**TASK:**
Without adding or dropping anything, copy the entries below.

Start of INPUT MATERIAL

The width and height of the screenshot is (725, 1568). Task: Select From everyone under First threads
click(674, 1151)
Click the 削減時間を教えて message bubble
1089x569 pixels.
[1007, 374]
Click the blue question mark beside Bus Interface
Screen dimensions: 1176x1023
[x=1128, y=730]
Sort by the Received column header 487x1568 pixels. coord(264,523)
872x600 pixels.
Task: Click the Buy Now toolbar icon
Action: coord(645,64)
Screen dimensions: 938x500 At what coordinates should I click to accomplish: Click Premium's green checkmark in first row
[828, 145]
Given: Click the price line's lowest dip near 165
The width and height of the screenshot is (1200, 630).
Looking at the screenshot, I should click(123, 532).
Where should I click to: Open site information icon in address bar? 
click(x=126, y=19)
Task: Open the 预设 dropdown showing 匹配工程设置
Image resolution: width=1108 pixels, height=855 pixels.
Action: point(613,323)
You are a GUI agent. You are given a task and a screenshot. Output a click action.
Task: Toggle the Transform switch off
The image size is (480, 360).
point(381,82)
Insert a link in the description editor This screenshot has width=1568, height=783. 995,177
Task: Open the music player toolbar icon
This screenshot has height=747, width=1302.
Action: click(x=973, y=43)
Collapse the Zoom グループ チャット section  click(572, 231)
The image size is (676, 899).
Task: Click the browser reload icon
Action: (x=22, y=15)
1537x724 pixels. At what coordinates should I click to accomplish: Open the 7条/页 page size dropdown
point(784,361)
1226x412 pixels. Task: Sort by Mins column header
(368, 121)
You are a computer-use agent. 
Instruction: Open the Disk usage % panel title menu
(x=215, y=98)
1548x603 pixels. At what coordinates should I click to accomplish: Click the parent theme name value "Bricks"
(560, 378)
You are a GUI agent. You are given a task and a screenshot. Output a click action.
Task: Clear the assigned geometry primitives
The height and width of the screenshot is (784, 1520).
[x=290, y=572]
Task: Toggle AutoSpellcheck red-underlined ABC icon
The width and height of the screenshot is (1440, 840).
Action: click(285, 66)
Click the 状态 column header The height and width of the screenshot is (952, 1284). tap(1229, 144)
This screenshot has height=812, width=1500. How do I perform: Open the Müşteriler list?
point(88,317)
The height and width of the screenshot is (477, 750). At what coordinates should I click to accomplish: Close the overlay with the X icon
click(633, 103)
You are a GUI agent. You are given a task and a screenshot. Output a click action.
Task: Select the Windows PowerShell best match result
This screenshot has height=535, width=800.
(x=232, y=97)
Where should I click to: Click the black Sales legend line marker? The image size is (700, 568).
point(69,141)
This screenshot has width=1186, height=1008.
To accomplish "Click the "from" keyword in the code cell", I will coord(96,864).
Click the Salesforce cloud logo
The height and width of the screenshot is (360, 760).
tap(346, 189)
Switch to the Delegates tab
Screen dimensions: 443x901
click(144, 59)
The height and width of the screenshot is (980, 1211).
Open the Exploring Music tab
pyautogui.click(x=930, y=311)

End of INPUT MATERIAL

**RESULT OF THE EXERCISE:**
The width and height of the screenshot is (725, 1568). Task: Select From everyone under First threads
click(674, 1151)
Click the 削減時間を教えて message bubble
1089x569 pixels.
[1007, 374]
Click the blue question mark beside Bus Interface
Screen dimensions: 1176x1023
[x=1128, y=730]
Sort by the Received column header 487x1568 pixels. coord(264,523)
872x600 pixels.
Task: Click the Buy Now toolbar icon
Action: coord(645,64)
Screen dimensions: 938x500 At what coordinates should I click to accomplish: Click Premium's green checkmark in first row
[828, 145]
Given: Click the price line's lowest dip near 165
The width and height of the screenshot is (1200, 630).
Looking at the screenshot, I should click(123, 532).
Where should I click to: Open site information icon in address bar? 
click(x=126, y=19)
Task: Open the 预设 dropdown showing 匹配工程设置
Image resolution: width=1108 pixels, height=855 pixels.
Action: point(613,323)
You are a GUI agent. You are given a task and a screenshot. Output a click action.
Task: Toggle the Transform switch off
The image size is (480, 360).
point(381,82)
Insert a link in the description editor This screenshot has width=1568, height=783. 995,177
Task: Open the music player toolbar icon
This screenshot has height=747, width=1302.
Action: click(x=973, y=43)
Collapse the Zoom グループ チャット section  click(572, 231)
The image size is (676, 899).
Task: Click the browser reload icon
Action: (x=22, y=15)
1537x724 pixels. At what coordinates should I click to accomplish: Open the 7条/页 page size dropdown
point(784,361)
1226x412 pixels. Task: Sort by Mins column header
(368, 121)
You are a computer-use agent. 
Instruction: Open the Disk usage % panel title menu
(x=215, y=98)
1548x603 pixels. At what coordinates should I click to accomplish: Click the parent theme name value "Bricks"
(560, 378)
You are a GUI agent. You are given a task and a screenshot. Output a click action.
Task: Clear the assigned geometry primitives
The height and width of the screenshot is (784, 1520).
[x=290, y=572]
Task: Toggle AutoSpellcheck red-underlined ABC icon
The width and height of the screenshot is (1440, 840).
Action: click(285, 66)
Click the 状态 column header The height and width of the screenshot is (952, 1284). tap(1229, 144)
This screenshot has height=812, width=1500. How do I perform: Open the Müşteriler list?
point(88,317)
The height and width of the screenshot is (477, 750). At what coordinates should I click to accomplish: Close the overlay with the X icon
click(633, 103)
You are a GUI agent. You are given a task and a screenshot. Output a click action.
Task: Select the Windows PowerShell best match result
This screenshot has height=535, width=800.
(x=232, y=97)
Where should I click to: Click the black Sales legend line marker? The image size is (700, 568).
point(69,141)
This screenshot has width=1186, height=1008.
To accomplish "Click the "from" keyword in the code cell", I will coord(96,864).
Click the Salesforce cloud logo
The height and width of the screenshot is (360, 760).
tap(346, 189)
Switch to the Delegates tab
Screen dimensions: 443x901
click(144, 59)
The height and width of the screenshot is (980, 1211).
Open the Exploring Music tab
pyautogui.click(x=930, y=311)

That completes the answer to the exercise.